Since Barbara Finkelstein became executive director and later CEO of Legal Services of the Hudson Valley (LSHV), so much has changed. Once known as Westchester/Putnam Legal Services, the organization has almost octupled its operating budget, to $15 million, and has grown from a staff of 20 to 132. Today, eight offices throughout the Hudson Valley serve some 40,000 people with problems involving fundamentals like shelter, sustenance, safety, health, and child custody.
Forty thousand people sounds like a lot to serve, but it’s just a drop in the bucket, says Finkelstein, who estimates that “545,000 persons are eligible for our help in the seven counties we serve. They have nowhere else to turn…yet lack of sufficient funding prevents LSHV from helping more people.”

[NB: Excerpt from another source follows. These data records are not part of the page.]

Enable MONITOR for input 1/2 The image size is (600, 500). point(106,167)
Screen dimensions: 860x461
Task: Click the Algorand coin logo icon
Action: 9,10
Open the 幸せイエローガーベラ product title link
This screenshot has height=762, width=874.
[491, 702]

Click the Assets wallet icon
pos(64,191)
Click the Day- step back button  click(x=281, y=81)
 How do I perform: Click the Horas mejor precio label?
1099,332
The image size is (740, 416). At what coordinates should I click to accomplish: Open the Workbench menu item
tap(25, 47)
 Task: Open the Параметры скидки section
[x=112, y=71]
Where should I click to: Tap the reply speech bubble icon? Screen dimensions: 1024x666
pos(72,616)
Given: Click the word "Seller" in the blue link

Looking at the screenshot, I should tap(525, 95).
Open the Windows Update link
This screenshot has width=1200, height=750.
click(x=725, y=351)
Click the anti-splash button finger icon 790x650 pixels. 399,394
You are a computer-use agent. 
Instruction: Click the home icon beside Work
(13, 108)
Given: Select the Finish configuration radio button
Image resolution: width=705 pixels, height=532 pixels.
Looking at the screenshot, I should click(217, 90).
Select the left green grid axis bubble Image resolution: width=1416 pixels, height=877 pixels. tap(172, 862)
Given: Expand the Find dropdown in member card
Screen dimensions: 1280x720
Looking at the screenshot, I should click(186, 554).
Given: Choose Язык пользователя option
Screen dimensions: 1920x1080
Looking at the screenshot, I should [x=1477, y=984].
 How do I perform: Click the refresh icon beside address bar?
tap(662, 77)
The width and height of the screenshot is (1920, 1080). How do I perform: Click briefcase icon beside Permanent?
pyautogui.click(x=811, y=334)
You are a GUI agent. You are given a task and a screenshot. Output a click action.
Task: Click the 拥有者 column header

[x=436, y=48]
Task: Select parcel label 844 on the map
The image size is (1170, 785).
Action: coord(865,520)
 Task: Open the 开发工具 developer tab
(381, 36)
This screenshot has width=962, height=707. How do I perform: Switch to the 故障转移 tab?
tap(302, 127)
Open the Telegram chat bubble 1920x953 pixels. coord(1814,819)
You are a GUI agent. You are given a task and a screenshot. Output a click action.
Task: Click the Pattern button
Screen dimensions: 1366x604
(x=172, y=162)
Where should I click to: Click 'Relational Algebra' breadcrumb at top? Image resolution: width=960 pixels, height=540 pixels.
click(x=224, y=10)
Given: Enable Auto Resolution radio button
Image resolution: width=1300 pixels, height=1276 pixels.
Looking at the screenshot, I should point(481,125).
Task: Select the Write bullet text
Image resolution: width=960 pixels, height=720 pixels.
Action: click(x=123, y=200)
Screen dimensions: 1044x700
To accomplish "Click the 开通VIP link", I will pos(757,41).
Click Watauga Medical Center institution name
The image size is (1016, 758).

Though it seems obvious now, the idea of providing free legal help for civil problems (as opposed to criminal) only took hold about a decade ago, when the American Bar Association called on governments to provide legal counsel as a matter of right, at public expense, in categories of cases in which basic human needs are at stake. Finkelstein, a Rutgers Law School grad, was well ahead of the curve on this issue and runs what is widely hailed as one of the most respected and successful civil legal services programs in the nation — with recent additions like Immigration Services for Victims of Domestic Violence, and Veterans and Military Families Advocacy Project. When LSHV turns 50 in 2017, you can bet Finkelstein will raise the bar even higher.